If I had ever bothered to map the different locations in which I had accessed eduroam, it would be far-flung and global. I’ve accessed eduroam from an island in the middle of Sydney Harbour to a bus in Malaga through many conference facilities, offices and institutions across Europe. Interestingly enough, my requirements are often event driven and have required local NRENS to work with hotels and venues to facilitate eduroam access at a cost. Is this something I’d be willing to pay an acknowledge premium fee for whilst attending events?
Back home, I use eduroam often in the JISC offices as I worked from my personal laptop more often than not. I don’t travel often in the UK anymore, so my roaming parameters are very different from colleagues in JISC who have taken advantage of the availability of eduroam in educational institutions across the country on site visits. This is perhaps the more traditional eduroam profile, where central funding from the UK NREN and local effort is a good fit.

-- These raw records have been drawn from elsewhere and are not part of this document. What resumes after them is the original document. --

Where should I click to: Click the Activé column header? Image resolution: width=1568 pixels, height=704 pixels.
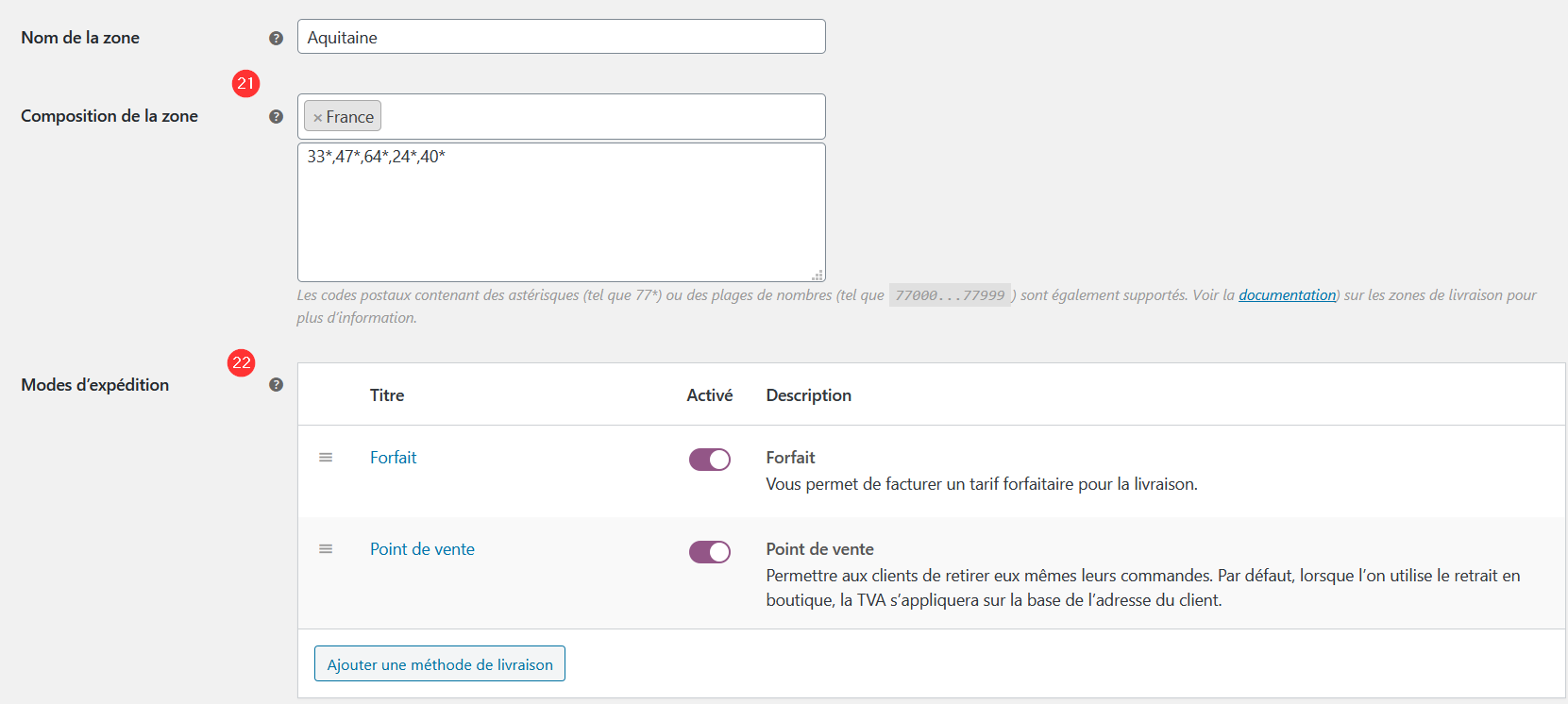[x=710, y=395]
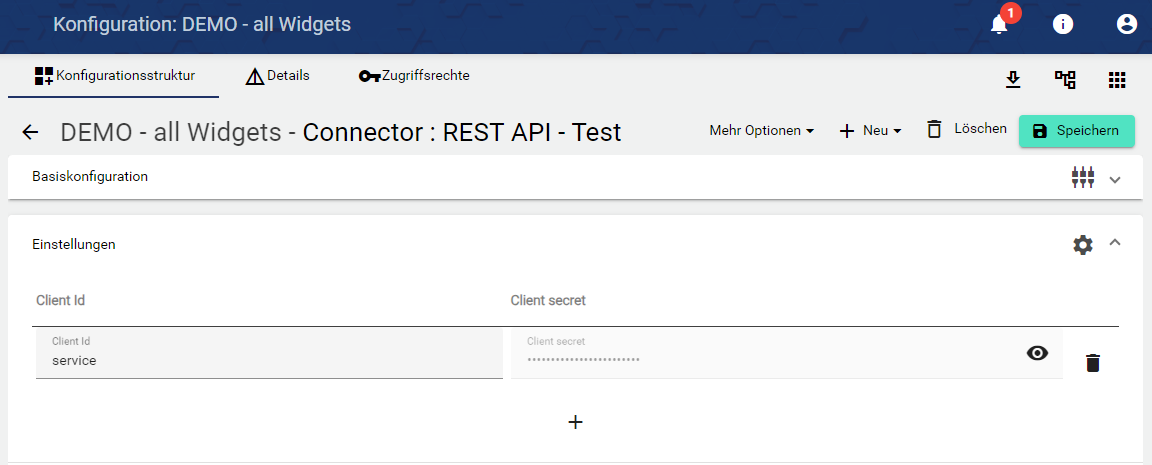1152x465 pixels.
Task: Click the Einstellungen gear icon
Action: [1083, 244]
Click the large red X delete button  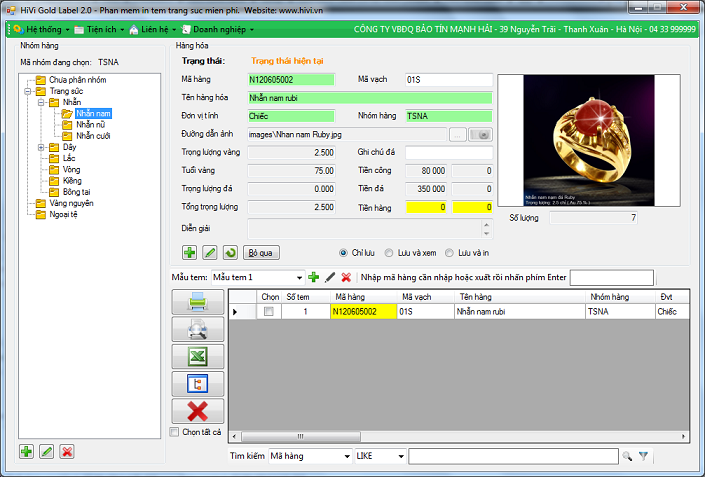click(x=198, y=411)
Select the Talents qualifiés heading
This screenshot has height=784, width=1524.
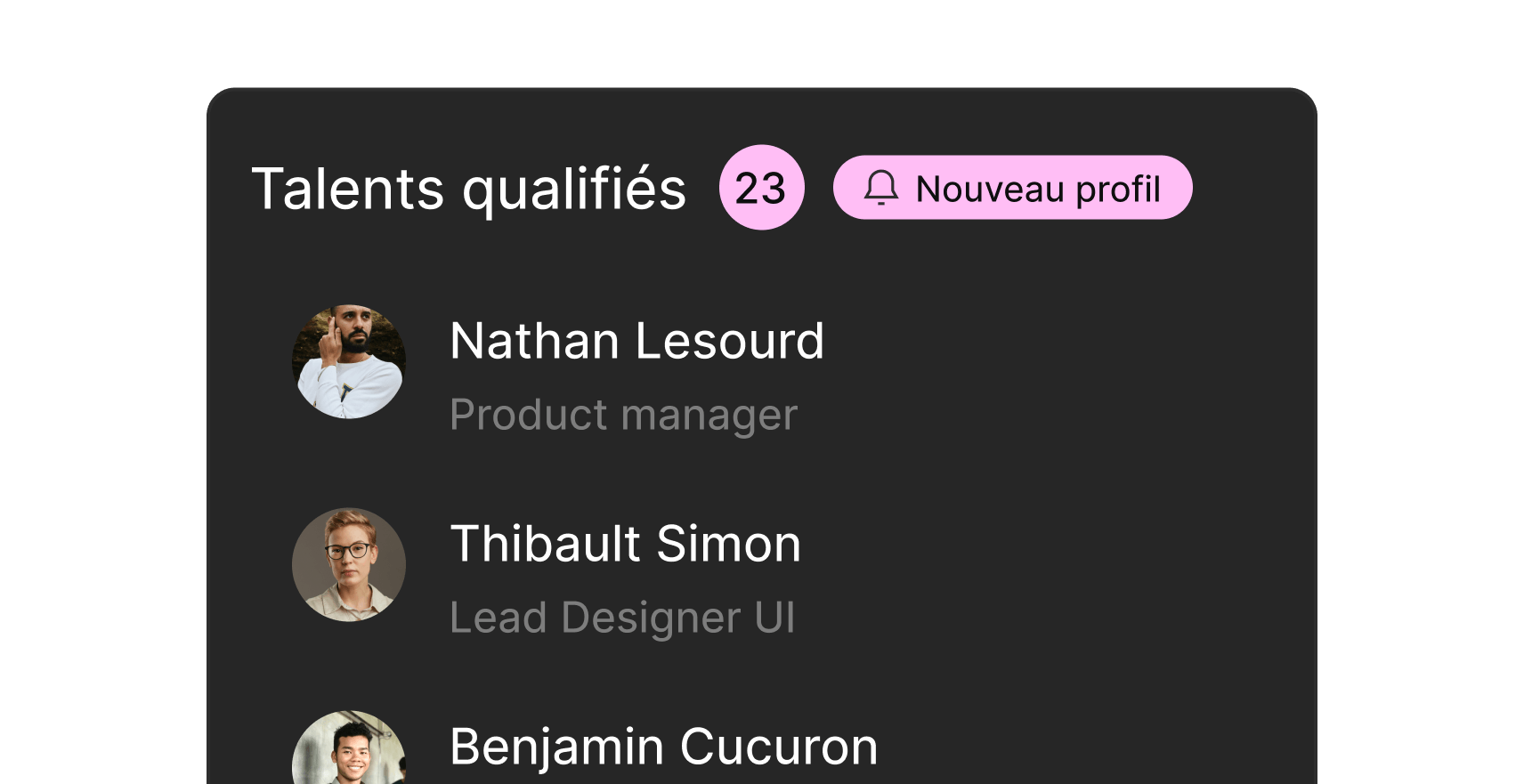tap(469, 189)
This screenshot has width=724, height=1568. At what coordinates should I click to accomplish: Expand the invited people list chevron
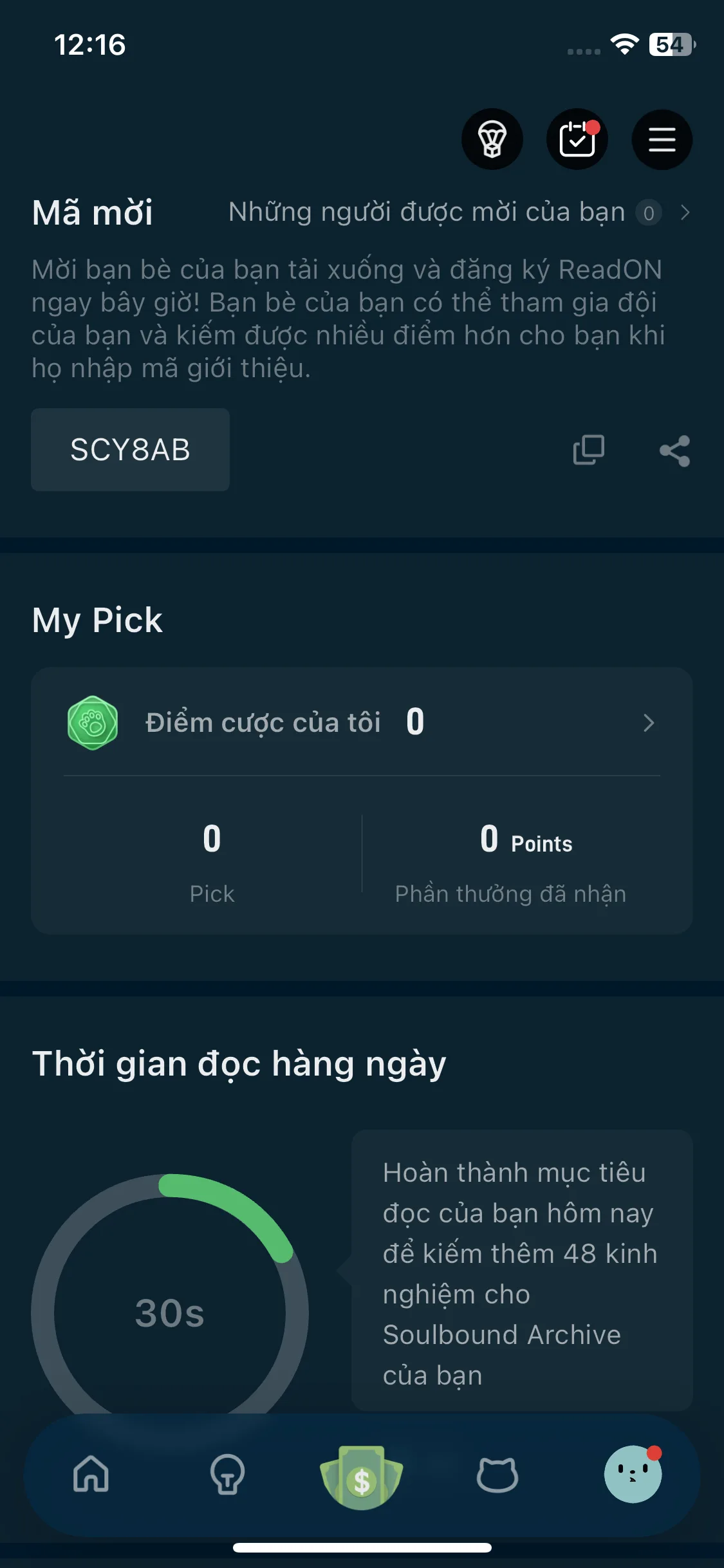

I often work from home, and when I do will often sit in a coffee shop and work for part of the day to break up the monotony. Luckily, there is good coverage of The Cloud in my village, which I get free access to as part of my home broadband deal so increased local coverage probably would not make much difference to me.
However the roaming parameters of a student at my local College would be very different. Even if they did have free deals with home broadband, these accounts are most likely to be used by parents. eduroam in local coffee shops, the local library, sports venues, as well as the reciprocal arrangements with other local colleges and universities could make a real difference to a user within these roaming parameters and attracts different models for funding and support. The density of access within a 30-mile radius for these users presents a different use case and challenge to my 7000 mile radius to attract an equal number of supported access events.
My thanks to Philippe Hanset for running the session and colleagues from APAN and I2 for a different view on an established service.
It seems that we have the same opinion, there were some issues discussed in TIP2013 but were not too clear for me. The most interesting topic I realized was the problem with anonymous.